The tracheotomy tube is removed around the third post operative day. The early stomal closure enhances remobilization of the arytenoid cartilage and allows for physiologic upward ascent of the neolarynx during swallowing. Once decannulation has been attained the patient is encouraged to practice swallowing their own secretions. As with the supraglottic laryngectomy the speech therapist is involved on a daily basis. The “supraglottic diet” is begun once the patient is able to adequately handle their own saliva. Liquids are introduced at a later date after handling thicker foods. If the patient was unable to swallow once out over a month a gastrostomy tube was placed.

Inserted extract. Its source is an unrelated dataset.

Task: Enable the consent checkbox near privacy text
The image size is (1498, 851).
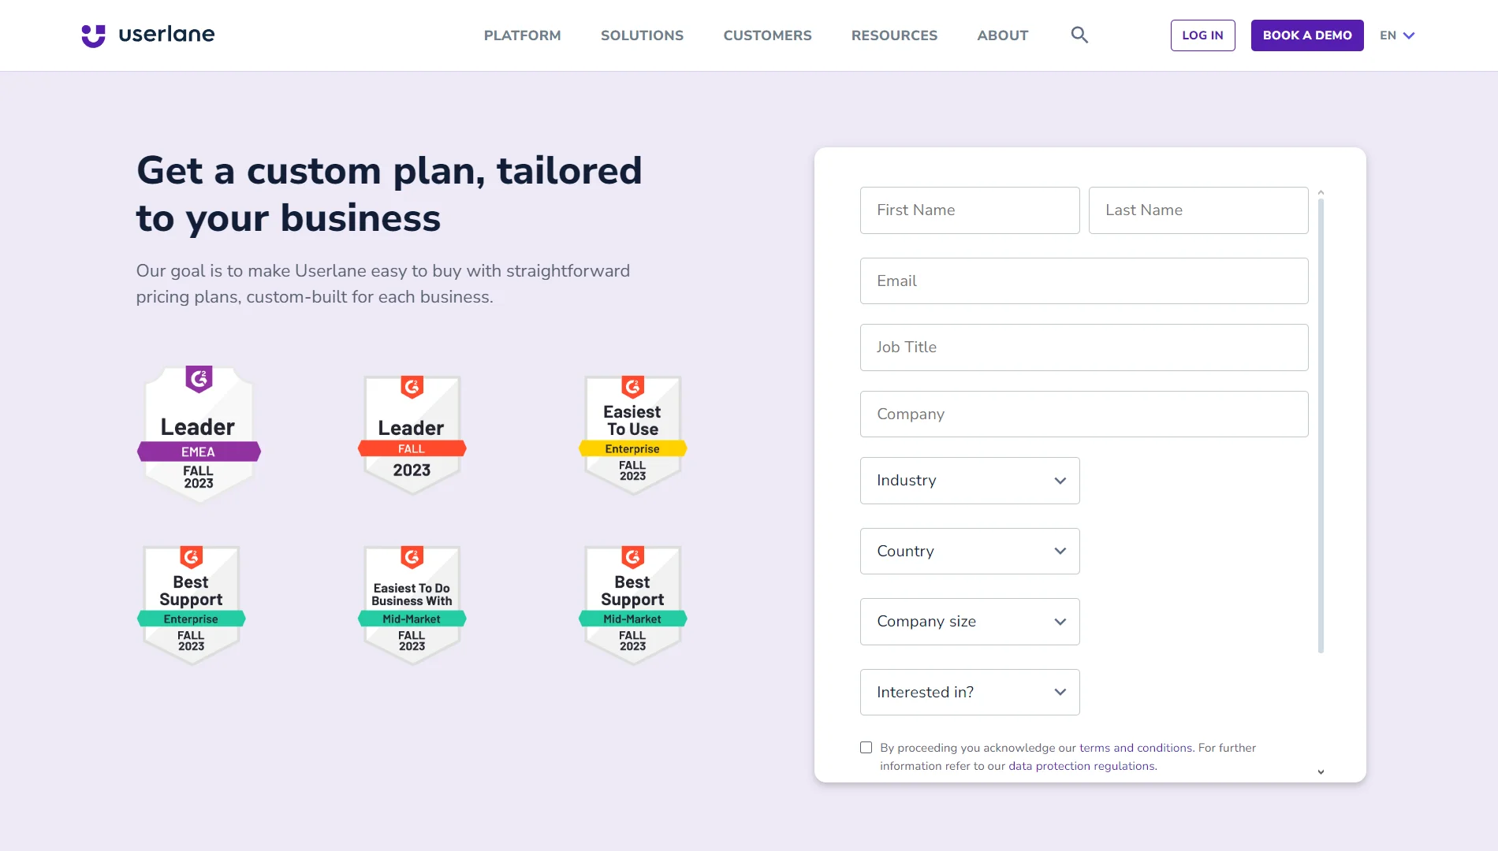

In a study by Laccourreye the 3 year survival was 71.4%. No local recurrences were present in the 68 patients. The functional results showed that all patients were decannulated ( average 7 days). Normal deglutition was achieved by 74.6% of their patients. Physiologic phonation was achieved by all patients within 2 months. The vocal quality was harsh but allowed normal social interactions. The sensory and motor innervation to the remaining laryngeal structures are maintained by sparing both the recurrent and superior laryngeal nerves bilaterally. Laryngeal sphincter function is achieved by active opposition of the arytenoid cartilages with the base of the tongue forming a transverse neoglottic opening. The study by Chevalier etal found a three year survival of 83% and a five year survival of 79%.
In concluding the supraglottic and supracricoid laryngectomy are oncologically sound procedures with an extremely high local control rate. The tumors in general have a high propensity to regional and distal metastasis which decreases long term survival. The surgical procedure is more affective than radiation therapy for local control and overall survival. This procedure preserves the function of the larynx with a functional airway and normal deglutition.